温室効果ガス観測技術衛星等による排出量検証に向けた技術高度化事業
府省庁: 環境省
事業番号: 20-0072
担当部局: 地球環境局 総務課脱炭素化イノベーション研究調査室
事業期間: 2014年〜終了予定なし
会計区分: エネルギー対策特別会計エネルギー需給勘定
実施方法: 委託・請負
事業の目的
アジア太平洋地域の途上国では温室効果ガスのインベントリデータが十分に得られないことから、2018年10月に打ち上げられた「いぶき2号」(GOSAT-2)の運用とその後継機「温室効果ガス・水循環観測技術衛星」(GOSAT-GW)の開発、並びに衛星データを補完する地上観測設備等の整備を通して、温室効果ガス算定・報告・検証(MRV)の精度向上を行う。また低炭素社会実現に向け、GOSATシリーズと地上観測設備等との連携により、温室効果ガス人為起源排出削減と効果検証につなげる。
事業概要
以下の事業を実施する。
1.GOSAT-2の運用
2.排出量検証に向けた技術高度化
(1)濃度算出アルゴリズムの高度化
(2)高次プロダクトの検証
(3)GHG排出量推計精度評価のための実証実験
3.GOSAT-GW衛星観測システムの製造
予算額・執行額
※単位は100万円
年度 | 要求額 | 当初予算 | 補正予算 | 前年度から繰越し | 翌年度へ繰越し | 予備費等 | 予算計 | 執行額 |
---|---|---|---|---|---|---|---|---|
2018 | - | 1,740 | 0 | 3,240 | 0 | 0 | 4,980 | 4,587 |
2019 | - | 1,890 | 0 | 0 | 0 | 0 | 1,890 | 1,711 |
2020 | - | 1,995 | 3,853 | 0 | -4,237 | 0 | 1,611 | 1,514 |
2021 | - | 2,940 | 0 | 4,237 | 0 | 0 | 7,177 | - |
2022 | 5,526 | - | - | - | - | - | - | - |
成果目標及び成果実績(アウトカム)
令和12年(2030年)まで、GOSATシリーズの成果に関して発表される論文が、年あたり40本以上であること。 <目標設定の根拠> ●GOSATは平成21年度から令和2年までの12年間に約480本、年あたり約40本の論文が発表されており、これは世界の温室効果ガス観測衛星の中で最も多い数である。 ●またGOSATは、CO2とCH4の両方に関する論文が発表されている唯一の衛星であり、論文発表において世界一の成果を挙げている。 ●GOSATの成果をGOSAT-2及びGOSAT-GWにおいても継続するため、令和12年まで年40本の論文発表を目標として設定した。

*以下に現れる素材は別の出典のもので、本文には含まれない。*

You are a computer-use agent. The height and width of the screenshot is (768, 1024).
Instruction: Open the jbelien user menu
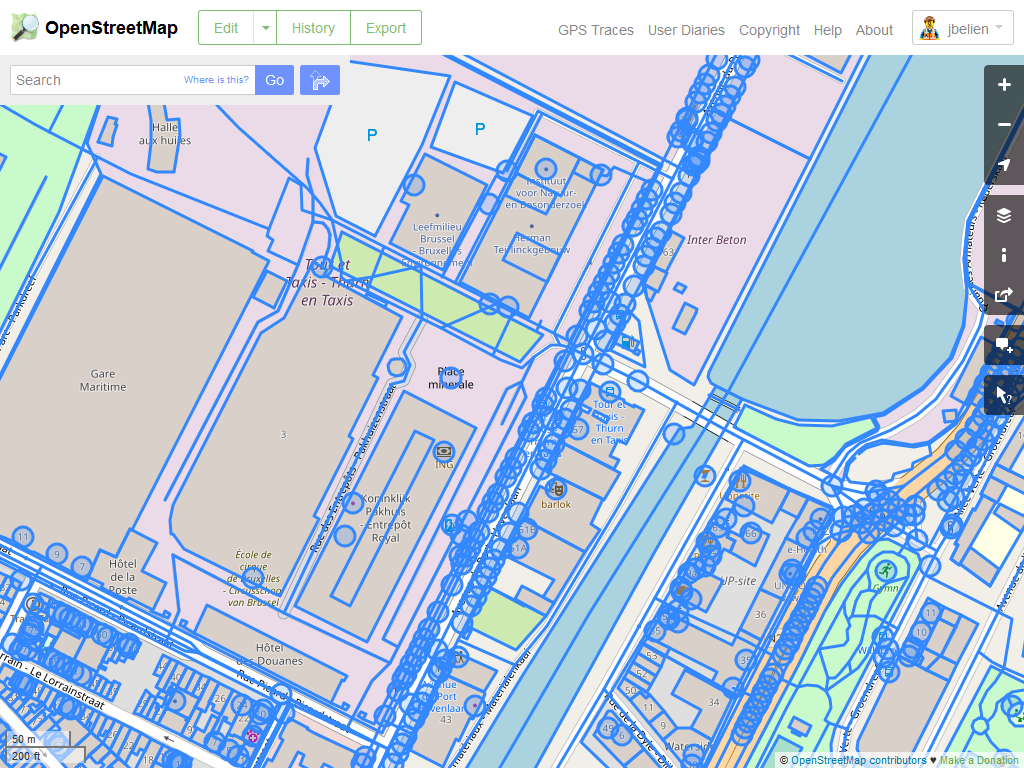pyautogui.click(x=963, y=28)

発表論文数(累計)/最終年度の目標論文数(880本) <今までに掲載された主な文献> ・IPCC第5次評価報告書 ・ATMOSPHERIC CHEMISTRY AND PHYSICS ・JOURNAL OF GEOPHYSICAL RESEARCH ATMOSPHERES ・GEOPHYSICAL RESEARCH LETTERS (目標:2030年度に40.0 本)
年度 | 当初見込み | 成果実績 |
---|---|---|
2018 | - 本 | 58 本 |
2019 | - 本 | 42 本 |
2020 | - 本 | 47 本 |
GOSATシリーズの観測データが、各国におけるインベントリ報告書の作成や排出量評価に利活用された件数。 (令和9年度までに累計7件程度を目標)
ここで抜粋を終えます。